RFR(L) 8244778 Archive full module graph in CDS

Lois Foltan lois.foltan at oracle.com
Thu Sep 3 18:45:45 UTC 2020


On 8/31/2020 11:31 AM, Ioi Lam wrote:
> Hi Lois,
>
> Thanks for the review. Your comments has led me to discover a couple 
> of pretty serious issues, which hopefully I have fixed.
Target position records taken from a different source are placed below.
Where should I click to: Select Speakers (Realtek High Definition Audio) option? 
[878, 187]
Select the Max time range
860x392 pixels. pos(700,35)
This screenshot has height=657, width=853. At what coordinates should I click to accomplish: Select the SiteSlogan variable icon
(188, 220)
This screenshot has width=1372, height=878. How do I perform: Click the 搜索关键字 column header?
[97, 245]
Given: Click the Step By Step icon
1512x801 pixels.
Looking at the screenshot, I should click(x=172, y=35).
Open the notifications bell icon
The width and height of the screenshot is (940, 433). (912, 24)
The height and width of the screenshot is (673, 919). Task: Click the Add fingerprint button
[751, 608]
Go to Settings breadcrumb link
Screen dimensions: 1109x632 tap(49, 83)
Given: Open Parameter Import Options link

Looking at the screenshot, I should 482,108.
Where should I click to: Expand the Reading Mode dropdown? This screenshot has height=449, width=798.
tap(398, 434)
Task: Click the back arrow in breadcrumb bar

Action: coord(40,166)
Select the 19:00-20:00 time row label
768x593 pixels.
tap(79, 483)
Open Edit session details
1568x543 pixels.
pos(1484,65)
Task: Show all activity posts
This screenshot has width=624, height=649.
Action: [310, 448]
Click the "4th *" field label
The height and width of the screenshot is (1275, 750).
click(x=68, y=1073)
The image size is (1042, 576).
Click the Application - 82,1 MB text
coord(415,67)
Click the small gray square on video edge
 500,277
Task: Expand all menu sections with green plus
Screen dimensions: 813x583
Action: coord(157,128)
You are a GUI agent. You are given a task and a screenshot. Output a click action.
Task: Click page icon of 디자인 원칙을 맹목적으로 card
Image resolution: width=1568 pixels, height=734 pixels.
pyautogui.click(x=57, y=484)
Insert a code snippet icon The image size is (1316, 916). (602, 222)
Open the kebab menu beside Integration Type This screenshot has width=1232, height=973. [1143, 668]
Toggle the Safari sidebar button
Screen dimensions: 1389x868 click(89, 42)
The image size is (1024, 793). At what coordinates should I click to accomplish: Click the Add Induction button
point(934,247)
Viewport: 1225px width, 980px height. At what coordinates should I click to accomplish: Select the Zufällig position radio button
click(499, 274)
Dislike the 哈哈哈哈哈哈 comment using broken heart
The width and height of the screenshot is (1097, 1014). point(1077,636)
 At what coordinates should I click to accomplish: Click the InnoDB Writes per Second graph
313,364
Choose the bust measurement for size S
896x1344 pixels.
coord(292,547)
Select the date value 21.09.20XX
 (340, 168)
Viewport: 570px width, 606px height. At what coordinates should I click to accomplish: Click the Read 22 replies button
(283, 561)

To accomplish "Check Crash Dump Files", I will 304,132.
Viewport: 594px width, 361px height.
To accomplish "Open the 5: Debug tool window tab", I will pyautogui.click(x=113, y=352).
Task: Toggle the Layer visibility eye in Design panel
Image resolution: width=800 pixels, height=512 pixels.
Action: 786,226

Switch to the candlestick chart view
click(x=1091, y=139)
Also the code 
> is cleaner now, with much fewer control-flow changes than the last 
> webrev.
>
> http://cr.openjdk.java.net/~iklam/jdk16/8244778-archive-full-module-graph.v03/ 
>
> http://cr.openjdk.java.net/~iklam/jdk16/8244778-archive-full-module-graph.v03.delta/ 
>

Hi Ioi,

Looks very good, thanks for making those changes.  One minor comment 
here then another comment below when you discuss the addition of 
check_cds_restrictions().

Minor nit in moduleEntry.cpp & packageEntry.cpp when dealing with the 
ModuleEntry's reads list and a PackageEntry's exports list.  The names 
of the methods to write and read those arrays is somewhat confusing.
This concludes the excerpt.